More than 100 whales have been packed into cramped, tiny and potentially illegal enclosures that have been dubbed a ‘whale jail’.

The ‘prison’ where 11 orca and 90 beluga whales are being held, in a bay near the city of Nakhodka, Russia, is now being investigated by prosecutors.

It is the largest number of sea creatures to ever be held in small temporary enclosures and activisits fear the whales have been caught and are being sold off to Chinese water parks and aquariums.

A worldwide moratorium on commercial whale hunting in 1982 ruled that the animals may only be captured for scientific and educational work.

Local media recently published a video of a crane lifting whales from one tank to another, activists believe to prepare for the whales to be shipped.

Another, shot from above, showed dozens of the whales laying side by side in the small square pools.

Experts who were showed the footage said that the size of some of the animals suggested they must be calves.

The capture of whale calves is categorically forbidden, even for scientific or educational reasons.
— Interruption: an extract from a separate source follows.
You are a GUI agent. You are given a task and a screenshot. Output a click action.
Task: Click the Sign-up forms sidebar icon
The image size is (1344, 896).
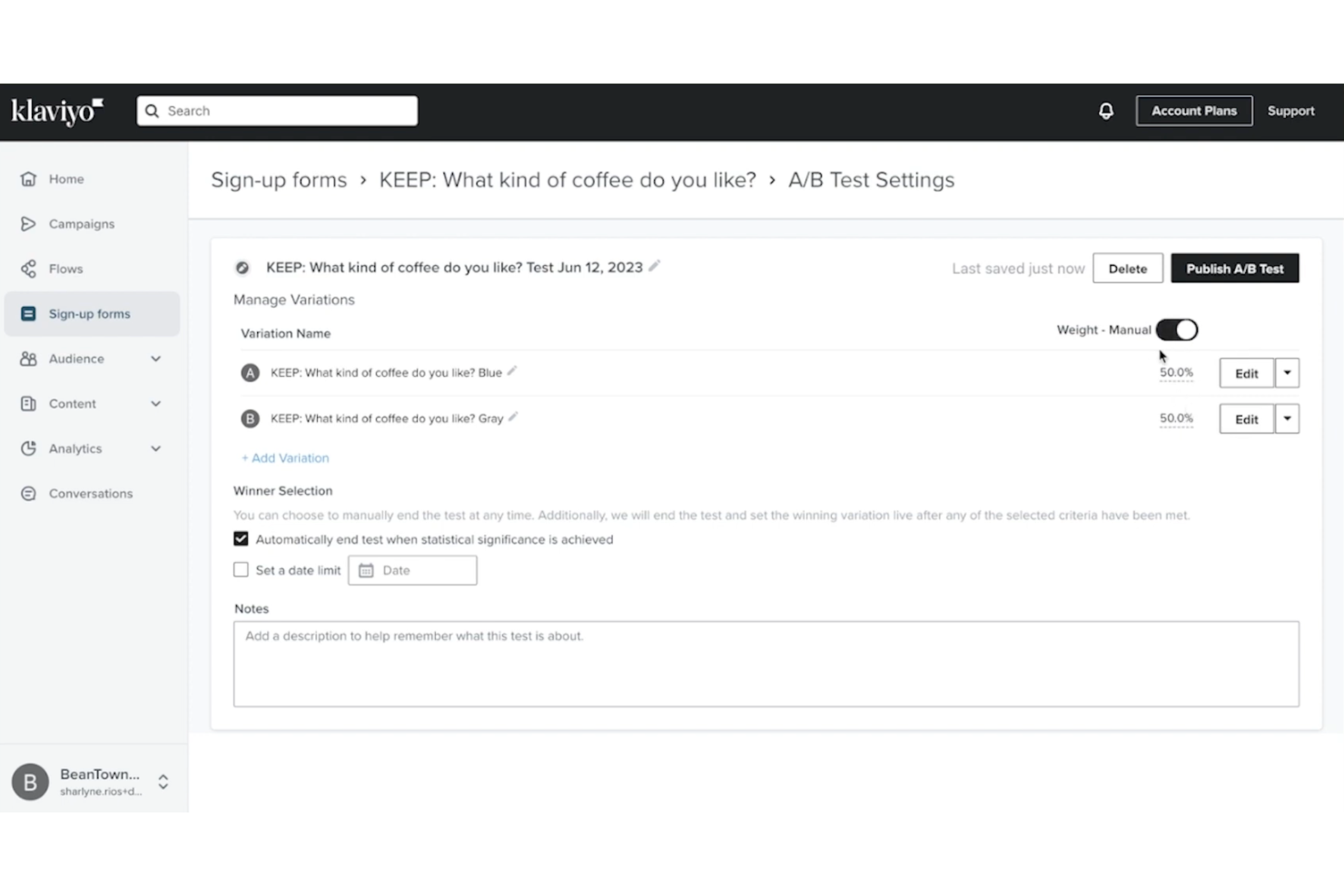tap(28, 313)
According to independent newspaper Novaya Gazeta, some of the whales have been in the packed enclosures since July.

METRO GRAB - taken from the CBS website - unknown activists video More than 100 whales being held in 'jail' off Russia https://www.cbsnews.com/amp/news/russia-whale-jail-investigated-prosecutors-nakhodka-orca-beluga-whales-held/ No credit
The square pools where large numbers of beluga whales can be seen side-by-side

The newspaper also reported that the four companies that own the containers exported 13 whales to China between 2013 and 2016.

Between 2012 and 2015, the companies allegedly involved were granted permission to capture ten orcas in the wild for educational purposes.

However, seven of those whales were exported to China, where one was valued at over $1 million (around £773,000) on a customs form, it claimed.

Earlier this year, Russian authorities called on the Interior Ministry to launch a fraud investigation over the capture and sale of the seven whales.

Greenpeace Russia called the conditions the whales are being kept in ‘torture’.

Capturing whales in these numbers threatens the animals’ population in the long term, a spokesman said.

Greenpeace Russia’s Oganes Targulyan told The Telegraph last week that although the law permits the capture of 13 killer whales per year, ‘no one is taking into account that at least one orca is killed for every one that is caught’.

‘Catching them at this tempo, we risk losing our entire orca population,’ he said.

In the nearby Kamchatka region, orca numbers have decreased so drastically that they are now listed as endangered.